Задание -
Ответьте коротко по отрывку о Петре:
(a) Сколько «потешных войск» уже было у Петра к этому времени?
(b) С какого года вся русская армия состояла из регулярных полков с европейской выучкой?
(c) Кого учили несравненно серьезнее и куда более по-европейски, чем Петра?

Вот и получается, что страна готова была признать женщину правительницей, по мере привыкания к ситуации, и правящей царицей. Но именно что не выбрать, а признать, раз уж сложилась такая ситуация; смириться с положением вещей, раз уж нет лучшего претендента; согласиться с тем, что женщина сидит на престоле по старому доброму принципу: «на безрыбье и рак рыба». А вот выбрать женщину в цари, взять на себя ответственность за то, что она будет сидеть на престоле, отдать ей власть — к этому Россия готова еще совершенно не была.
Но это — только одна и, очень может быть, далеко не основная причина. Допускаю, что это прозвучит невероятно, даже дико, но похоже, власть досталась Петру именно потому, что и он лично, и Нарышкины олицетворяли собой самый кондовый застой.
Все знают, что Софья и Голицын — это реформы, это движение. А Петр — это стоящая за ним «Медведиха» с ее кланом людей неидейных, умственно некрупных, совсем не рвущихся что-то делать. В самом Петре ничто абсолютно не позволяло разглядеть преобразователя.
Да, к этому времени у Петра уже было две или три тысячи «потешных войск». Но ведь «полки иноземного строя», офицеры-иностранцы, команды на голландском и немецком, вполне «иностранный» вид армейских соединений к тому времени вовсе не были в России чем-то необычным, чем-то, вызывающим удивление и интерес. В Преображенском и Семеновском полках вовсе не было чего-то, выгодно оттенявшего их, заставляющего выделить из всех остальных «полков иноземного строя», а ведь вся русская армия с 1680 года состояла из регулярных полков с европейской выучкой.
Какие-то европейские вещи, которые любил Петр? Учение у европейцев?
Во-первых, ну кто в России знал, чему и у кого учится Петр? И кого это интересовало?
Во-вторых, не было у Петра никакого такого «европейского учения». То есть и глобус ему показывали, и всяческие приборы, и карты. Но показывали не больше, чем должны были показать любому русскому принцу, да к тому же не из числа «основных наследников». Федора, «первого наследника престола», учили несравненно серьезнее и куда более по-европейски.
Трубка во рту? Пьянки в Кукуй-слободе? Дружба с Францем Лефортом? Но это ведь уж никак не говорит о программе преобразований, а свидетельствует разве что о готовности перенимать худшие стороны жизни европейцев. В самом же приятном случае говорит все это о мятущейся юности, стремящейся все на свете попробовать, во всякой гадости хоть немного да поучаствовать, хотя бы из любопытства. В худшем случае буйства Петра свидетельствуют о его развращенной и грубой натуре. Но уж никак все эти поступки не свидетельствуют о желании что-то в стране менять по существу.

Исходные данные -
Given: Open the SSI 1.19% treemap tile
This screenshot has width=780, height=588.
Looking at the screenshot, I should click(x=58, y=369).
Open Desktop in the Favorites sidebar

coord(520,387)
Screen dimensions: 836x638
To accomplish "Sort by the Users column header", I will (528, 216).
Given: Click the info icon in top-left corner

Ответ -
(a) Две или три тысячи.
(b) С 1680 года.
(c) Федора, «первого наследника престола».